Note the following regarding the speed at which the mapping program types are executed:
● Handwritten Java programs by experienced Java developers are usually quicker than generated Java source code from message mappings.
● Message mappings can cope with significantly larger messages than XSLT. Whether an XSLT program or a message mapping is quicker depends on the complexity of the mapping. Tests have shown that even message mappings for larger messages are quicker than the equivalent XSLT mapping programs.
● Experience has also shown that Java-based mapping programs are quicker than ABAP-based mapping programs.
When defining mapping programs for request, response, or fault messages, the definition is first separated from the operations that reference the corresponding message types. You can use the same message type for multiple operations. The definition of a mapping program therefore remains decoupled from a specific interface pair that you use later to implement the communication between the sender and receiver. Furthermore, depending on the type of operation, there can be multiple mapping programs that can be applied for a specific interface pair.

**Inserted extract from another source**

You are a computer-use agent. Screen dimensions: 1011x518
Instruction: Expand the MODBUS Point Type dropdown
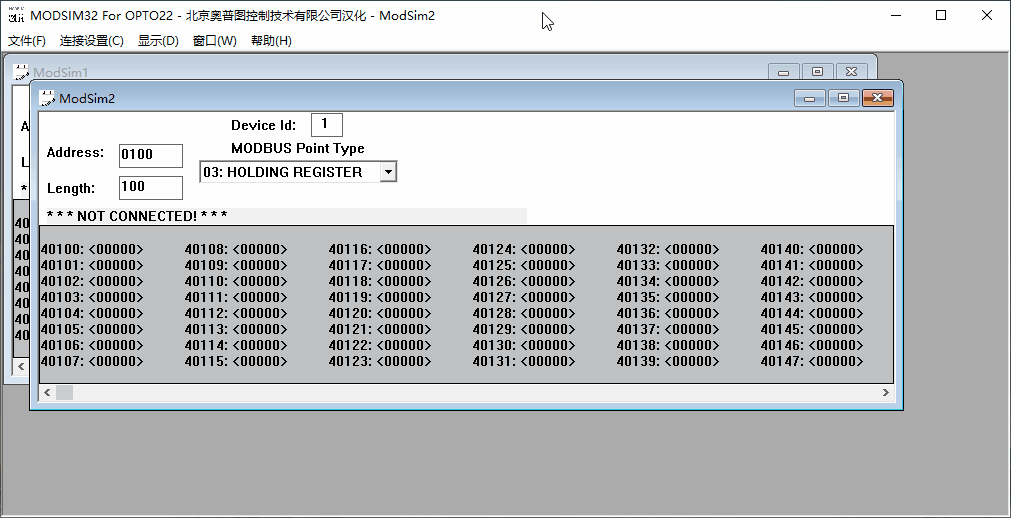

The operation mapping establishes the connection between operations by means of mapping programs:
● An operation mapping specifies the corresponding mapping programs for request, response, or fault messages for a selected pair of operations. You register mapping programs at design time by using an operation mapping. In this respect, an RFC or IDoc is on the same level as an operation (more information: Interfaces, Operations, and Message Types).
● You can also specify multiple mapping programs to be executed one after the other in the case of requests and responses for an operation mapping.
You can also define multiple operation mappings for the same pair of operations, to provide multiple variants in the ES Repository. At configuration time, the customer or the consultant only accesses the operation mappings and not the individual mapping programs. This reduces the configuration effort for an interface determination in the Integration Directory.
There are two types of mappings, regardless of the mapping technology that you use:
● Structure mappings where the structure of an XML document is mapped to the structure of another XML document.
● Value mappings where the values of an XML document are mapped to the values of another XML document.
In the example below, data about a flight booking is exchanged using XML documents. The XML schema of the source document provides more hierarchy nodes than the XML schema of the target document. Furthermore, the target document schema does not use all the information that is provided by the source document schema. Both structures can be mapped to each other by using a structure mapping.
An example of when a value mapping is required is for the passenger class on a flight. In the source document, this information is coded by using a string, while in the target document, a decimal value is used. Another example of a value mapping would be the date format.
Using the ES Builder graphical mapping editor, you can define structure mappings easily using Drag & Drop. You can then use a function to assign fields to each other from source and target structures that require a value mapping.